Mary T. Smith
A poor child of Mississippi condemned to the hardest work, this African-American woman began, in the evening of her life, a work that resembles a real graphic blues. Mary T Smith gave shape to her personal cosmology by painting on sheets of corrugated iron and wooden panels arranged around her house. Her “solar aesthetic” - says Daniel Soutif - and her powerfully elementary modes of representation made a strong impression on Basquiat. Now considered an emblematic figure of American art brut, her works have been added to the Metropolitan Museum of Art (New York), the Smithsonian Museum of American Art (Washington) and the High Museum of Art (Atlanta).
Mary Tillman Smith was born in 1904 in southern Mississippi, the third of thirteen children born to an African-American sharecropping family. She worked on the land and as a cook for most of her life; since she was extremely hard of hearing, her ability to communicate with people around her was limited. As a child, she preferred to stay apart from her siblings and draw in the dust on her own.

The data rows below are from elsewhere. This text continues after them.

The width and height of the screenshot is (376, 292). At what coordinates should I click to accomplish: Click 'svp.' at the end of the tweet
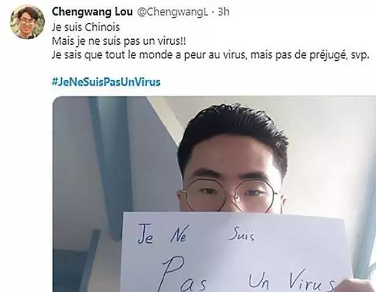point(359,56)
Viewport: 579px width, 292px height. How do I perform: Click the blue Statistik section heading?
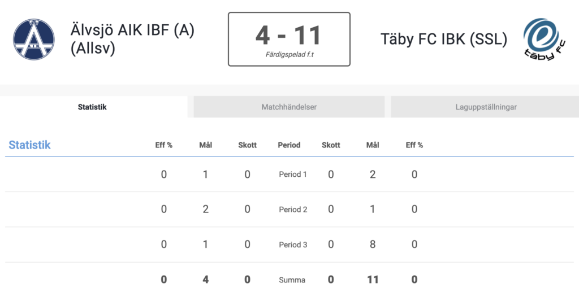(x=29, y=145)
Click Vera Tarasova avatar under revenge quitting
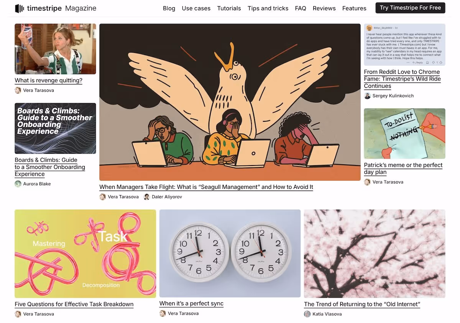This screenshot has height=323, width=460. [18, 90]
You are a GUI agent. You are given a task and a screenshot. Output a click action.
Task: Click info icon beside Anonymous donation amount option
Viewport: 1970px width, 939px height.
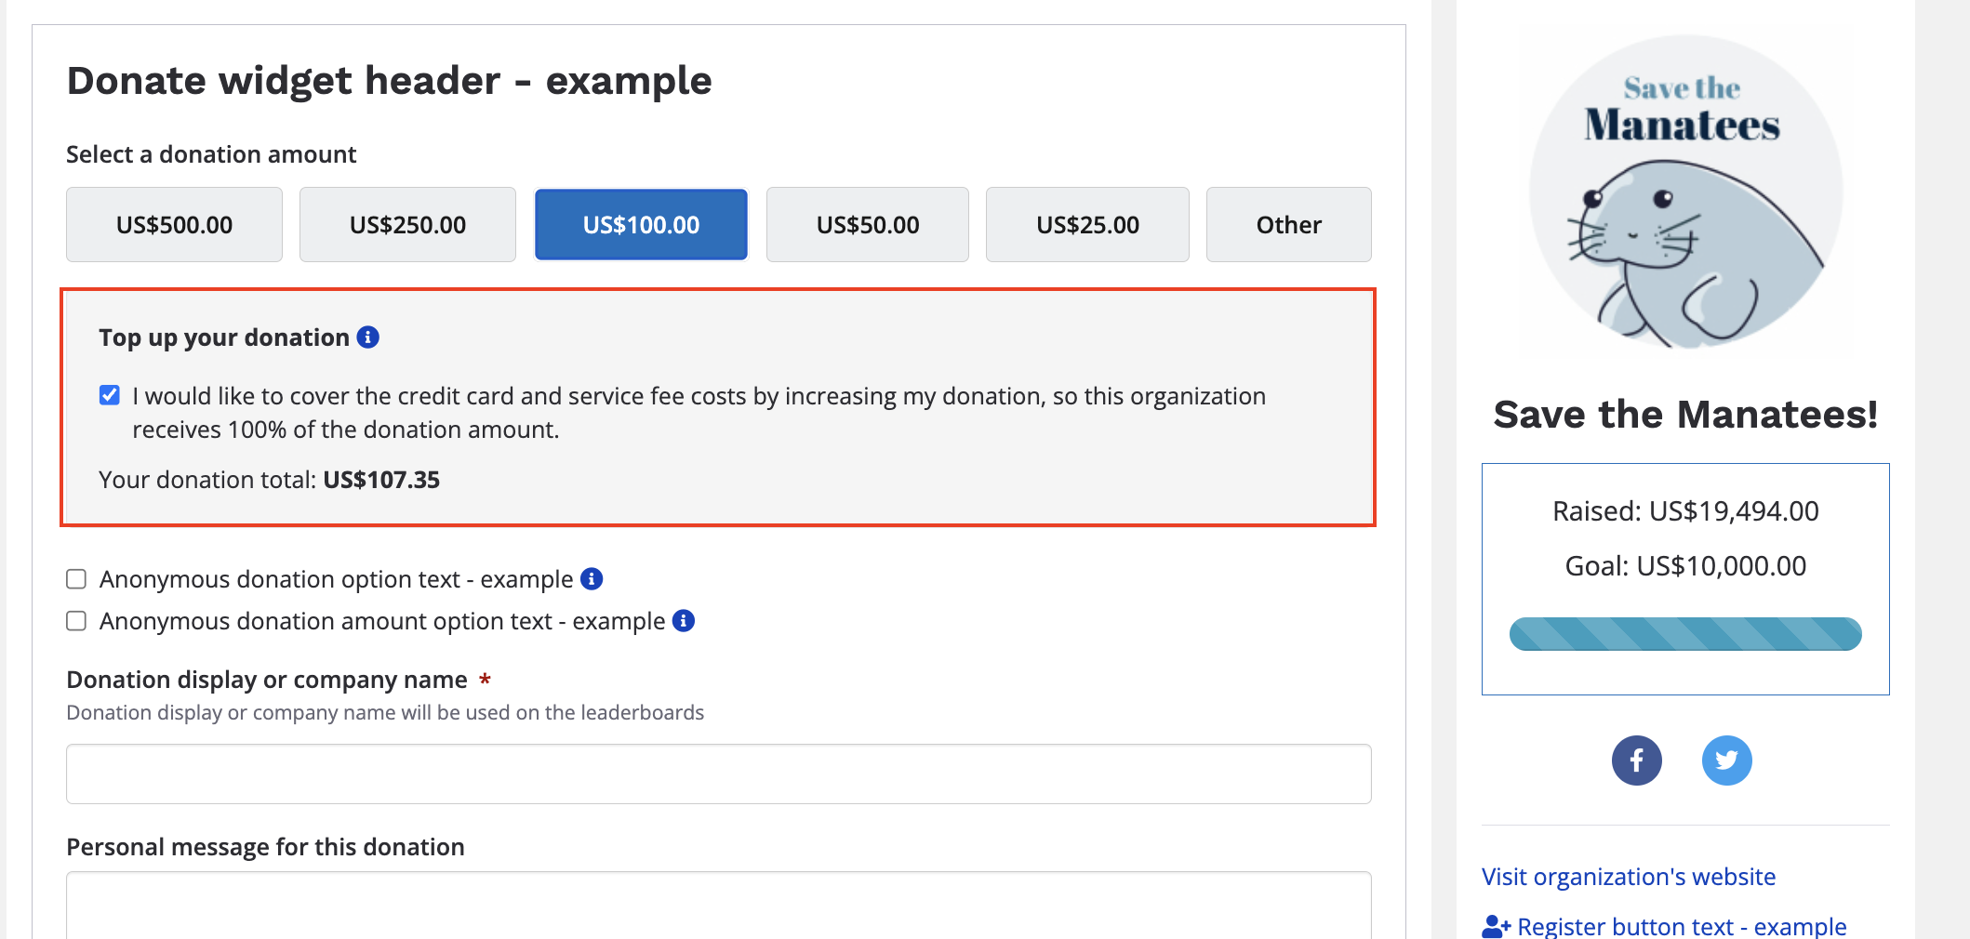(684, 621)
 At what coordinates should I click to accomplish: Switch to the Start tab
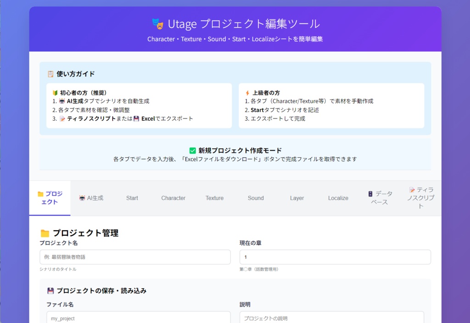click(132, 198)
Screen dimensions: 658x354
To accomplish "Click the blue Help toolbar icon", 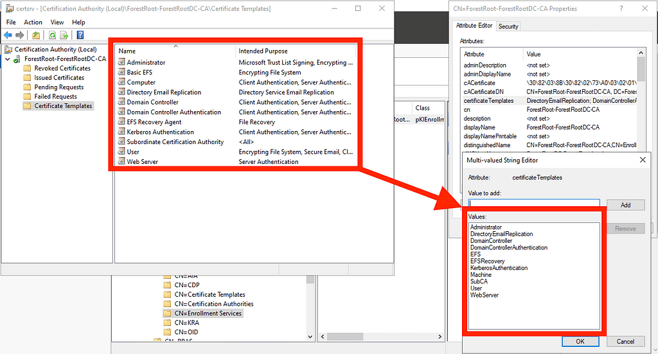I will 80,35.
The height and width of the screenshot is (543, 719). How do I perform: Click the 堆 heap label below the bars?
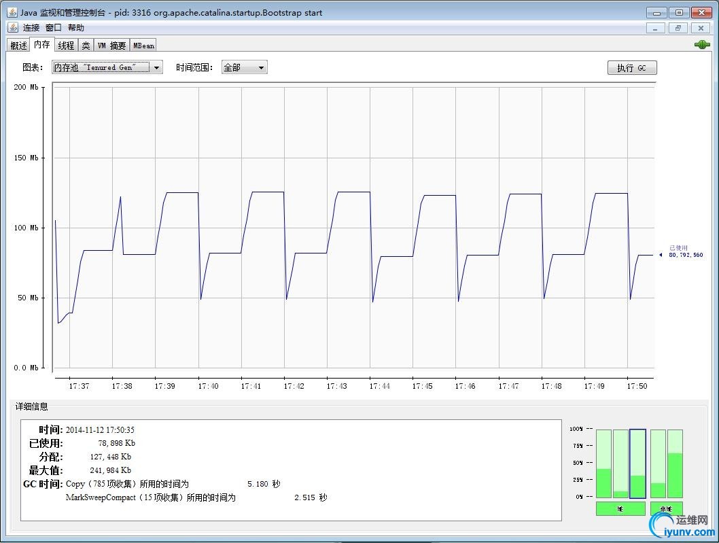[620, 508]
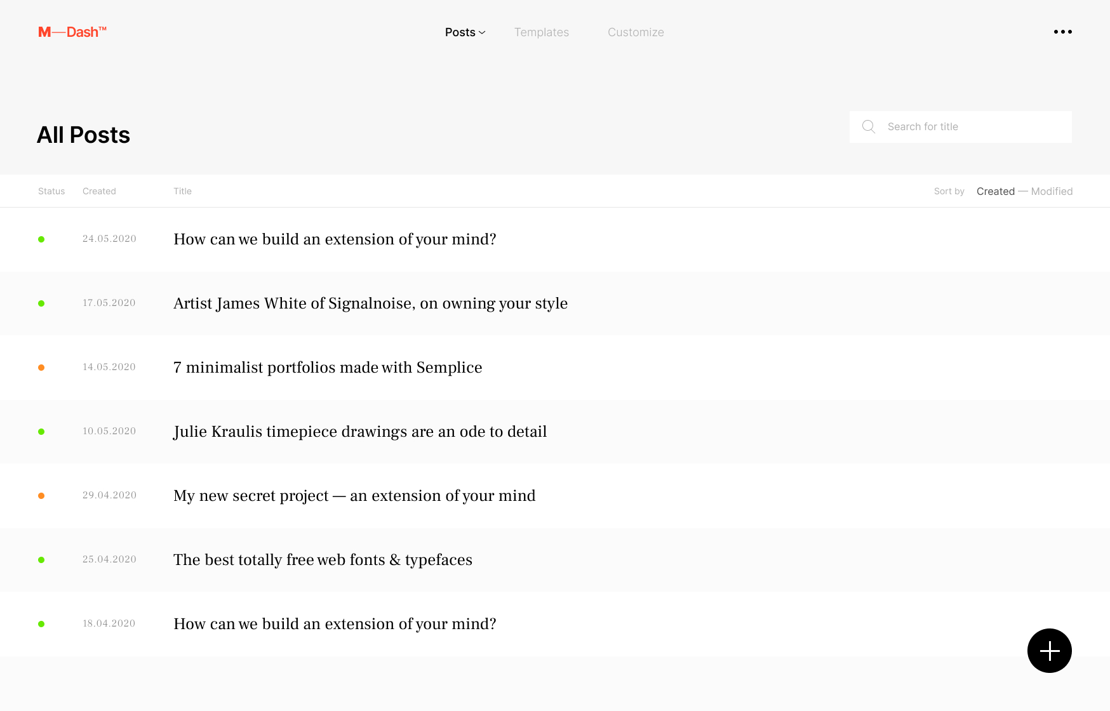Open 'Julie Kraulis timepiece drawings' post

360,432
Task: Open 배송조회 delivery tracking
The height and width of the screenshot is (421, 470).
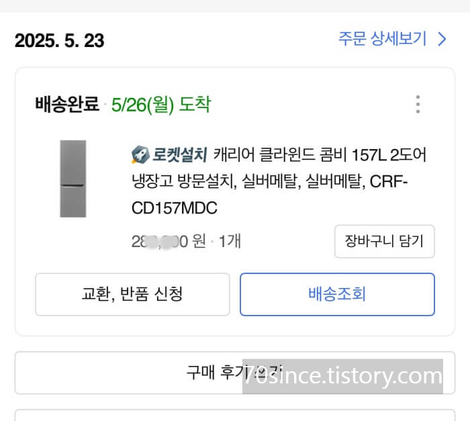Action: coord(337,294)
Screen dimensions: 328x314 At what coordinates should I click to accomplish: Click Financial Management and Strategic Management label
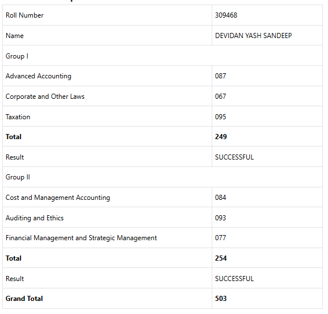tap(81, 238)
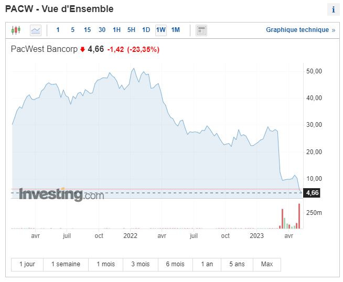The image size is (343, 282).
Task: Click the info icon beside the title
Action: pos(333,9)
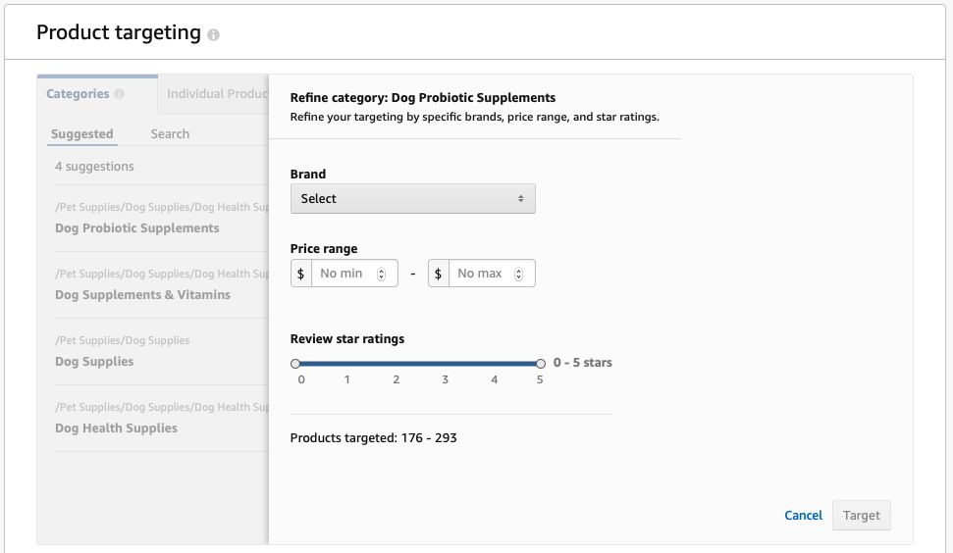Select the Suggested sub-tab

82,134
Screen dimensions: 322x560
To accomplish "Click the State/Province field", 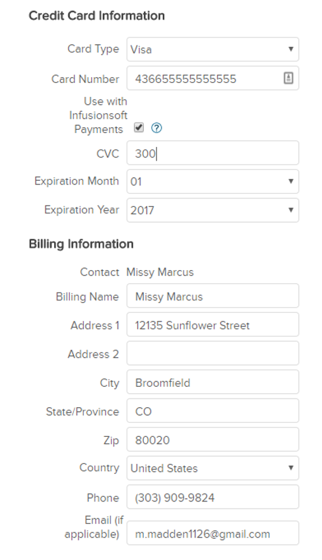I will click(212, 410).
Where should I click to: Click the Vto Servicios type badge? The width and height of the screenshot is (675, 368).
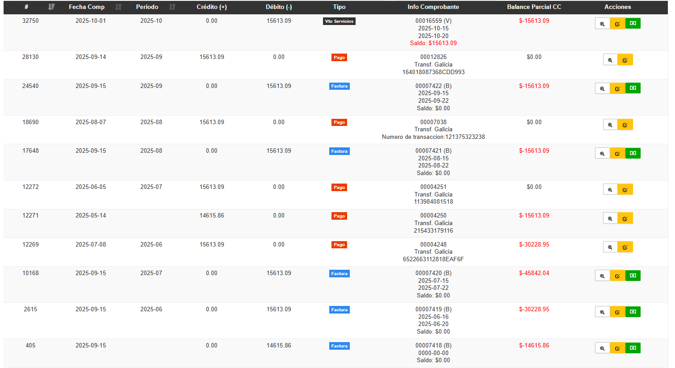coord(339,21)
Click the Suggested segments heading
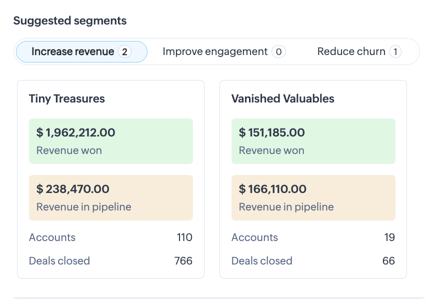Viewport: 438px width, 299px height. (x=70, y=21)
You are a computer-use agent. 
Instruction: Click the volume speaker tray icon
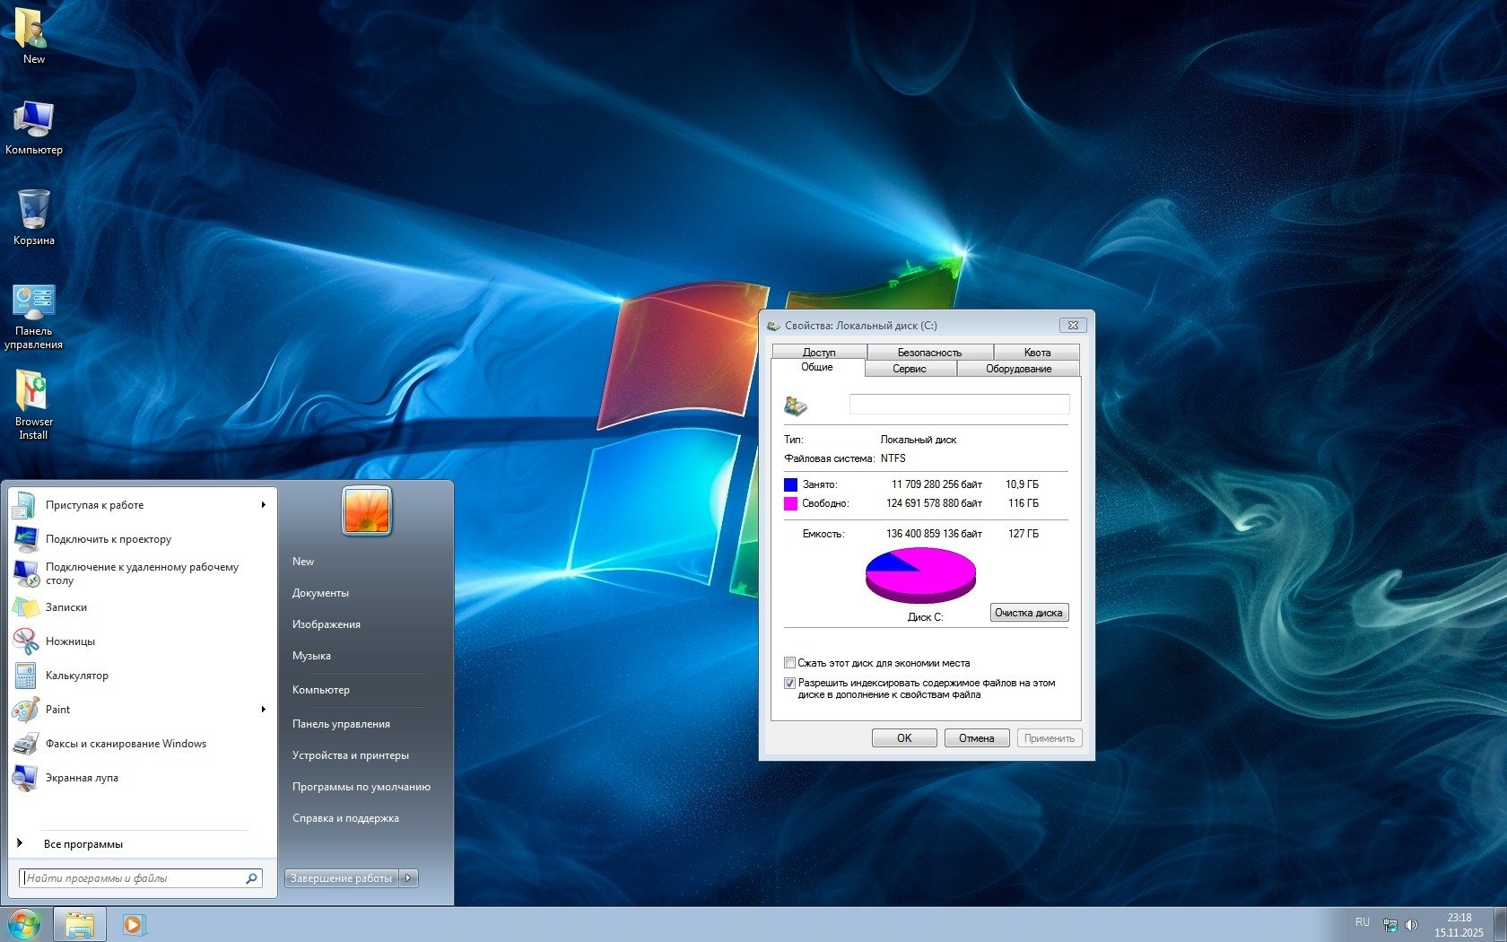click(x=1411, y=924)
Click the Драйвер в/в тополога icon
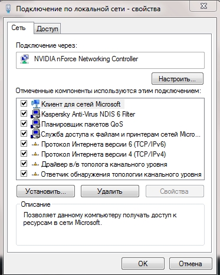220x275 pixels. 35,164
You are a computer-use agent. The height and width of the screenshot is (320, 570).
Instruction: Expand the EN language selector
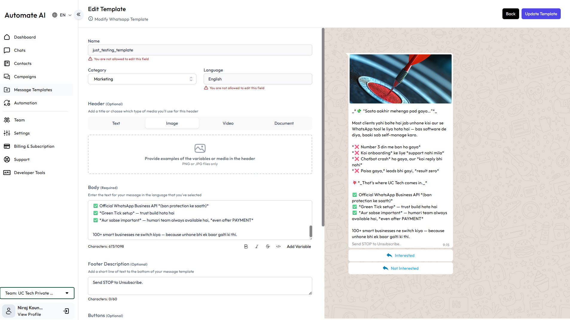pyautogui.click(x=62, y=15)
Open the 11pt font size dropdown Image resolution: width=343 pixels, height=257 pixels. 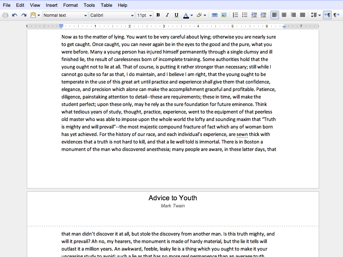tap(144, 15)
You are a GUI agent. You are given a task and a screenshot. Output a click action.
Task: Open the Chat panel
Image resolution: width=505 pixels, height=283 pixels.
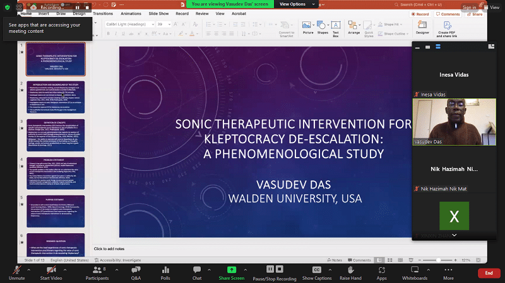pyautogui.click(x=196, y=269)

She brought her only son up alone following her second divorce. She retired in around 1978, after a lifetime of poverty and suffering that could so easily have crushed any aspiration to creativity, and immediately set about dividing her yard into a series of spaces decorated with patterns. This enabled her to rise above her modest circumstances to create a unique vision of the world where art became the supreme interpreter of forces that were greater than her, lending her new dignity. She painted what she saw around her on planks of wood or sheets of corrugated iron – portraits of friends and neighbours, allegorical figures, and farm animals, mainly using just one or two colours. She occasionally added signs or slogans reflecting her deep, abiding love for her God. On the roof of her house she placed boards with messages for drivers passing in their cars.
Mary T. Smith died in 1995 aged 91, leaving a several hundred paintings of unique, elemental power. Her work was featured in the exhibition Outside the Mainstream: Folk Art in Our Time at the High Museum of Art in Atlanta in 1988 and at the gallery christian berst in the exhibition mary t. smith : mississippi shouting. She recently has been acquired by The Metropolitan Museum of Art, NYC.